▸ Exercise directions
What is needed is an exact transcription of the line with "Close the chart" and all the lines that follow it in the entries below; add nothing else.

Records shown START

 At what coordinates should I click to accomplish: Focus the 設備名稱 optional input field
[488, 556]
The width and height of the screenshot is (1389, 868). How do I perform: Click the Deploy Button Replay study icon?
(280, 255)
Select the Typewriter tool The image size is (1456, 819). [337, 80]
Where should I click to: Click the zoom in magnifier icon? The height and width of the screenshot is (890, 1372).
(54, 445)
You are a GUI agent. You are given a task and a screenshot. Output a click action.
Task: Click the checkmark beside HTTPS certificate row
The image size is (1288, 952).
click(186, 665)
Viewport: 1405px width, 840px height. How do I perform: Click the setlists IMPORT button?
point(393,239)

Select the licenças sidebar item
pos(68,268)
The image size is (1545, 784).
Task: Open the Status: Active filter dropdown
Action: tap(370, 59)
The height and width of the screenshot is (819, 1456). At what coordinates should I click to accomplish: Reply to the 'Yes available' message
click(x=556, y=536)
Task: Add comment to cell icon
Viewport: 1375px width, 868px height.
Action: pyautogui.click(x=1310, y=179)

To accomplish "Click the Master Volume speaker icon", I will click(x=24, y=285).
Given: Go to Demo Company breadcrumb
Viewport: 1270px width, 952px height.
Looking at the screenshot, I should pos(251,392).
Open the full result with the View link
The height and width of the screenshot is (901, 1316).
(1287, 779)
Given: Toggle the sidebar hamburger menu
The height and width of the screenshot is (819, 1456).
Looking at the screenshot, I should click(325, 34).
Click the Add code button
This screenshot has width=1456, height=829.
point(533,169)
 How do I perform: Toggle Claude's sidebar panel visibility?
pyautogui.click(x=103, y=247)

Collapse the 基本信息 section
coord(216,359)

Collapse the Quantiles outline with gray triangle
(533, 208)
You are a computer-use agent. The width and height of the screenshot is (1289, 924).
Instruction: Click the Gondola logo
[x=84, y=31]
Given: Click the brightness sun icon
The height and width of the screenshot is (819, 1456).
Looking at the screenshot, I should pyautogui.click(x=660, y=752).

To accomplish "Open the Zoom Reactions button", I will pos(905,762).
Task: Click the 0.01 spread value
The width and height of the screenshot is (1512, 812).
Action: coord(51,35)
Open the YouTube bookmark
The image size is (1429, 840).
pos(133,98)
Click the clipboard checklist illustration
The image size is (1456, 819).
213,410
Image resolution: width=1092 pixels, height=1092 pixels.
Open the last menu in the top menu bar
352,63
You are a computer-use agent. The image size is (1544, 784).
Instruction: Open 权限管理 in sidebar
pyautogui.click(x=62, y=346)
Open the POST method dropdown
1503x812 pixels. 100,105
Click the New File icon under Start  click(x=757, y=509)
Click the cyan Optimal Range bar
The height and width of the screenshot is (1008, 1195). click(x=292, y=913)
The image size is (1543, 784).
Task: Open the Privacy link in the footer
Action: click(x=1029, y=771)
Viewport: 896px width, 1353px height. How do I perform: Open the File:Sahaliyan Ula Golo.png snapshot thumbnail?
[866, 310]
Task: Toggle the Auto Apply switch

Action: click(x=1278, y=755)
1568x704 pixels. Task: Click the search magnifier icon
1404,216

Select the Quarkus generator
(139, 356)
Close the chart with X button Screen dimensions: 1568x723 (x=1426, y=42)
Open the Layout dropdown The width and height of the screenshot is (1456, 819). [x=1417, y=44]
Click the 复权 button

Records shown END

▸ Solution to this problem
Close the chart with X button Screen dimensions: 1568x723 (x=1426, y=42)
Open the Layout dropdown The width and height of the screenshot is (1456, 819). [x=1417, y=44]
Click the 复权 button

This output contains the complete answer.